一方後者のエステル交換法においては、ビスフェノール類とビスアリールカーボネートとを混合し、減圧下で高温において反応させる。この時、p−t−ブチルフェノール、p−クミルフェノール、アルキル置換フェノール類、ヒドロキシ安息香酸アルキル類やアルキルオキシフェノール類などの一官能基化合物を分子量調節剤として加えてもよい。反応は通常150〜350℃、好ましくは200〜300℃の範囲の温度において行われ、また減圧度は最終で好ましくは1mmHg以下にして、エステル交換反応により生成した該ビスアリールカーボネートから由来するフェノール類を系外へ留去させる。反応時間は反応温度や減圧度などによって左右されるが、通常1〜4時間程度である。反応は窒素やアルゴンなどの不活性ガス雰囲気下で行うことが好ましく。また、所望に応じ、酸化防止剤や分岐化剤を添加して反応を行ってもよい。

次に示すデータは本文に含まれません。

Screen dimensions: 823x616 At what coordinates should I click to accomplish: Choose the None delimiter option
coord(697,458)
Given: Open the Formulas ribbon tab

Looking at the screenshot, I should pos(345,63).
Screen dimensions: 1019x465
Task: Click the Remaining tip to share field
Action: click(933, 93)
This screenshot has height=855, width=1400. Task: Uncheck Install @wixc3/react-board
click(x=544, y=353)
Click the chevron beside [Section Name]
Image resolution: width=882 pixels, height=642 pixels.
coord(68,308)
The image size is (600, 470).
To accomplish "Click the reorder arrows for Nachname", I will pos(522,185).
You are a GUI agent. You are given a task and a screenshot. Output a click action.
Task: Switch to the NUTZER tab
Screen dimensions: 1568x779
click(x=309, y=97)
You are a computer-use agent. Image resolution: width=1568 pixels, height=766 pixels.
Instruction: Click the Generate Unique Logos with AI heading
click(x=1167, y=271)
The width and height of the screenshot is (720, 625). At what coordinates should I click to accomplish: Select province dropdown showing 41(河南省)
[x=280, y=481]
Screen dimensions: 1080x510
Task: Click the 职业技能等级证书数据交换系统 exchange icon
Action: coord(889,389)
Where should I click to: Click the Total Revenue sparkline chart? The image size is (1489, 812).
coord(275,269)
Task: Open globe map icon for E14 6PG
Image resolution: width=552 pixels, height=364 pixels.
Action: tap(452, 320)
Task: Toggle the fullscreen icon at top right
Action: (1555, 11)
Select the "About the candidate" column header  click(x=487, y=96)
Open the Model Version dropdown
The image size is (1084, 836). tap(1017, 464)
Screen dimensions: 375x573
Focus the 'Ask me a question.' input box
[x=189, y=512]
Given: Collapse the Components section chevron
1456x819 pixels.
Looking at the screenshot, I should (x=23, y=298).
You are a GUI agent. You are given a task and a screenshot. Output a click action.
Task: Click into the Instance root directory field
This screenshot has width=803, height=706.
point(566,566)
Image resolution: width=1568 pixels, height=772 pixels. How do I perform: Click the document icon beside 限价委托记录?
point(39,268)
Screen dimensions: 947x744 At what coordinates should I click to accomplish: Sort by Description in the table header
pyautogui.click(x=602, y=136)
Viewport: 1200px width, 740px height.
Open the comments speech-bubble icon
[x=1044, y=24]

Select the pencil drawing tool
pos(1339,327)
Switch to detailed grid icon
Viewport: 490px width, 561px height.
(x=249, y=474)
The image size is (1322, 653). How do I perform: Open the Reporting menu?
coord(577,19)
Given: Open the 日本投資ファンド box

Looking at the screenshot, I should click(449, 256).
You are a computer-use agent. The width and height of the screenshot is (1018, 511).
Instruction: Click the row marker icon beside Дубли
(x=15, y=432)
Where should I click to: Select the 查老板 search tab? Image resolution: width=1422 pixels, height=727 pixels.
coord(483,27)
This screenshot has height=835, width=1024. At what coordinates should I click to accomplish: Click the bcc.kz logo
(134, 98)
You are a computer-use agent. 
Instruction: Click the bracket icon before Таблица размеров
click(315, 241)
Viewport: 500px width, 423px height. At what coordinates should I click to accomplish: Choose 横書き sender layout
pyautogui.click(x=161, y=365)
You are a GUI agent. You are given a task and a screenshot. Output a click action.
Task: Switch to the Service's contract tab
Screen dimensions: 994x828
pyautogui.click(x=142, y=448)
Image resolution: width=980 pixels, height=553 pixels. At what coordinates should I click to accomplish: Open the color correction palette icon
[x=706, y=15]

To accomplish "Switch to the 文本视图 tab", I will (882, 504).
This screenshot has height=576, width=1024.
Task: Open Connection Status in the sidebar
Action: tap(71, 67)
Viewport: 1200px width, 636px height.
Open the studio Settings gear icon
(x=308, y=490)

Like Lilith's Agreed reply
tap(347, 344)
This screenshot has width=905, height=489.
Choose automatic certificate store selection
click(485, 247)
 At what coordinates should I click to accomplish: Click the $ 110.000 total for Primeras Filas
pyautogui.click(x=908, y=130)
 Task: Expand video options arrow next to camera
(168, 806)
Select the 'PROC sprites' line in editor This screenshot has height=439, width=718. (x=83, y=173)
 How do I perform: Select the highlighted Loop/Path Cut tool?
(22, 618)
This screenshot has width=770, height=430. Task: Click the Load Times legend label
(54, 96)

本発明のポリカーボネート樹脂を誘導するビスフェノール類としては、具体的には4,4’−ビフェニルジオール、ビス(4−ヒドロキシフェニル)メタン、ビス(4−ヒドロキシ−3−メチルフェニル)メタン、ビス(4−ヒドロキシフェニル)エーテル、ビス(4−ヒドロキシフェニル)スルホン、ビス(4−ヒドロキシ−3−メチルフェニル)スルホン、ビス(4−ヒドロキシフェニル)スルホキシド、ビス(4−ヒドロキシフェニル)スルファイド、ビス(4−ヒドロキシフェニル)ケトン、1,1−ビス(4−ヒドロキシフェニル)エタン、1,1ビス(4−ヒドロキシ−3−メチルフェニル)エタン、2,2−ビス(4−ヒドロキシフェニル)プロパン(ビスフェノ−ルA;BPA)、2,2−ビス(4−ヒドロキシフェニル)ブタン、1,1−ビス(4−ヒドロキシフェニル)シクロヘキサン(ビスフェノ−ルZ;BPZ)、2,2−ビス(4−ヒドロキシ−3−メチルフェニル)プロパン(ジメチルビスフェノールA)、2,2−ビス(4−ヒドロキシ−3,5−ジメチルフェニル)プロパン、1,1−ビス(4−ヒドロキシ−3,5−ジメチルフェニル)エタン、ビス(4−ヒドロキシ−3,5−ジメチルフェニル)メタン、2,2−ビス(4−ヒドロキシ−3−t−ブチルフェニル)プロパン、1,1−ビス(4−ヒドロキシ−3−t−ブチル−6−メチルフェニル)−2−メチルプロパン、α,α’−ビス(4−ヒドロキシフェニル)−p−ジイソプロピルベンゼン、α,α’−ビス(4−ヒドロキシフェニル)−m−ジイソプロピルベンゼン、1,1−ビス(4−ヒドロキシフェニル)−1−フェニルエタン(ビスフェノールAP;BPAP)、ビス(4−ヒドロキシフェニル)ジフェニルメタン、2,2−ビス(4−ヒドロキシ−3−アリルフェニル)プロパン、3,3,5−トリメチル−1,1−ビス(4−ヒドロキシフェニル)シクロヘキサン、2,2−ビス(4−ヒドロキシ−3,5−ジブロモフェニル)プロパン、2,2−ビス(4−ヒドロキシ−3,5−ジクロロフェニル)プロパン、2,2−ビス(4−ヒドロキシ−3−ブロモフェニル)プロパン、2,2−ビス(4−ヒドロキシ−3−クロロフェニル)プロパン、2,2−ビス(4−ヒドロキシフェニル)ヘキサフルオロプロパン、9,9−ビス(4−ヒドロキシ−3−メチルフェニル)フルオレン、9,9−ビス(4−ヒドロキシフェニル)フルオレン、9,9−ビス(4−ヒドロキシ−3,5−ジメチルフェニル)フルオレン、α,ω−ビス[3−(o−ヒドロキシフェニル)プロピル]ポリジメチルシロキサン、両末端に3−(o−ヒドロキシフェニル)プロピル基を有するジメチルシロキサンとジフェニルシロキサンのランダム共重合体などが例示される。これらは2種類以上用いて共重合体とすることも可能である。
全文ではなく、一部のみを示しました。